Reputation: 53
I have a dataset where each row is a salary change, and I am trying to get the last salary (that is the highest), with all the details, as the reason (if the salary has changed) and the date of last change, and as the last column I want the value of the salary before. How can I get it?
I've done with the last salary and the first salary using MIN(), but I want the salary before, not the first.
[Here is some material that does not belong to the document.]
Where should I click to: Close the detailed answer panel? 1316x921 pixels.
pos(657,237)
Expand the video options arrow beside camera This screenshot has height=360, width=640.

The result that I am getting:
company_id name last_salary_change reason updated_at salary_before
29 Fulano 5000 promotion 2019-05-20 1200
29 Ramon 25000 adjustment 2019-03-23 11500
The query that I've used:
SELECT p.company_id,
u.name AS name,
MAX(psc.amount/100) AS last_salary,
MAX(psc.reason) AS reason,
MAX(psc.updated_at) AS updated,
MIN(psc.amount/100) AS first_salary
FROM lukla.profiles AS p
INNER JOIN lukla.profile_salary_changes AS psc
ON p.id = psc.profile_id
INNER JOIN lukla.users AS u
ON p.id = u.profile_id
WHERE p.company_id = 29 (filtered by a specific company)
GROUP BY 1, 2
What I am looking for:
company_id name last_salary_change reason updated_at salary_before
29 Fulano 5000 promotion 2019-05-20 3500
29 Ramon 25000 adjustment 2019-03-23 24000
Upvotes: 3
Views: 142
Reputation: 1
Assuming your database structure looks like this: https://www.db-fiddle.com/f/i2BNYKhSaiu1xGPDPfeydr/1
You can run this query:
SELECT p.company_id,
p.id,
last_salary.amount/100 AS last_salary,
last_salary.reason AS reason,
last_salary.updated_at AS updated,
prev_salary.updated_at as salary_before_updated_at,
prev_salary.amount/100 AS salary_before
FROM profiles AS p
LEFT JOIN profile_salary_changes AS last_salary
ON p.id = last_salary.profile_id
AND NOT EXISTS (
SELECT * FROM profile_salary_changes psc2
WHERE psc2.profile_id = last_salary.profile_id
AND psc2.updated_at > last_salary.updated_at)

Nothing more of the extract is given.